## [SOURCE TEXT]
# Do I meet the 4 Year Requirement?



## goodoboy (Apr 20, 2011)

I am Control Systems Engineer who wants to take CSE PE exam in October 2011. I am not sure if I will have 4 years experience.

I started working as control systems engineer out of college on June 14, 2007

Here is my work experience timeline:

6/14/2007 - 9/04/2010 : Worked for Fluor Engineering

9/04/2010 - 9/25/2010 :LOA, Leave of Absence from Fluor due to no projects. I was still employee with Fluor, just inactive. I was given unemployment benefits during this time.

9/25/2010- 11/29/2010: Still on LOA (empoyee) with Fluor, but work contract as control systems engineer with CB&amp;I.

11/29/2010 - Present: Working at Fluor as Control Systems Engineer.

1. June will make 4 years for me and I want to submit application to take PE in October, do I meet the 4 year requirment or do I need to wait?

2. HR at Fluor have me as active employee with Fluor from 6/14/2007 to Present. Can I just use this as my 4 years experience without mentioning LOA or contract work at CB&amp;I?

3. Do I have to show my contract work at CB&amp;I? My work here was not much engineering, just database work instrumentation work.

Sorry for the confusion. I just want to be sure what to do, so I don't get rejected. Thank you alot. You can ask me any questions.

## [INFORMATION SHOWN]
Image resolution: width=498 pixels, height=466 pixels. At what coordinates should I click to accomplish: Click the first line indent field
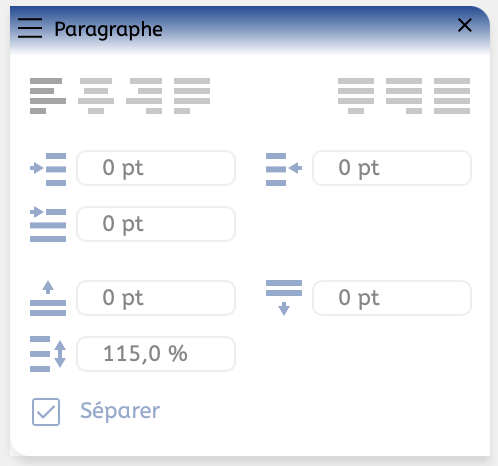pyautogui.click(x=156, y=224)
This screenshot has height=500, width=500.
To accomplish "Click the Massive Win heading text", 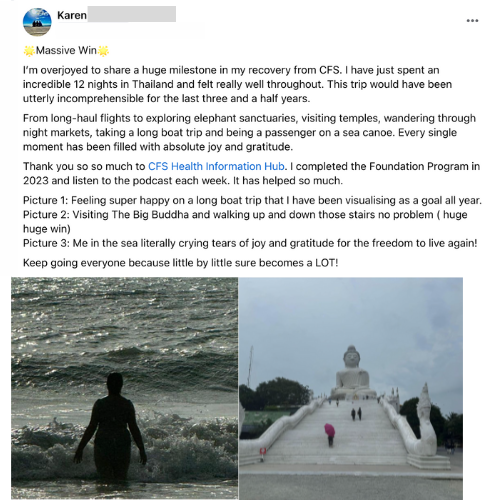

## [SET TASK 1]
Answer these questions from the forum post about the four-year requirement:
(a) On what date did the poster start working as a control systems engineer?
(b) With which company did the poster do contract work while on leave from Fluor?
(c) In what month and year does the poster want to take the exam?
## [SET TASK 2]
Continue the forum post about the four-year experience requirement, beginning after its last sentence.
The lines above have no connection to the forum post about the four-year experience requirement.

## [RESPONSE 1]
(a) June 14, 2007
(b) CB&amp;I
(c) October 2011

## [RESPONSE 2]
----------



## Exception Collection (Apr 20, 2011)

goodoboy said:


> I am Control Systems Engineer who wants to take CSE PE exam in October 2011. I am not sure if I will have 4 years experience.
> I started working as control systems engineer out of college on June 14, 2007
> 
> Here is my work experience timeline:
> ...


Note: This advice may vary from state to state. YMMV.

As of 6/4, you won't have the required experience. However, you can probably apply anyway, based on the expectation that you will complete the experience prior to sitting for the exam.

This assumes that the work you did for CB&amp;I meets the requirements of the State. It probably does, if the database work was at all connected to the Engineering (even if you were building a database system for other engineers to use).

I didn't meet my PE requirements until after the submittal deadline, and that's how they dealt with it - they sent a confirmation letter later though.

Of course, this all varies also in part based on which state you are looking at.


----------



## envirotex (Apr 21, 2011)

I would check with your state's board. A phone call will probably do the trick...

In Texas, you must meet the four year requirement before you file your application. From the TBPE...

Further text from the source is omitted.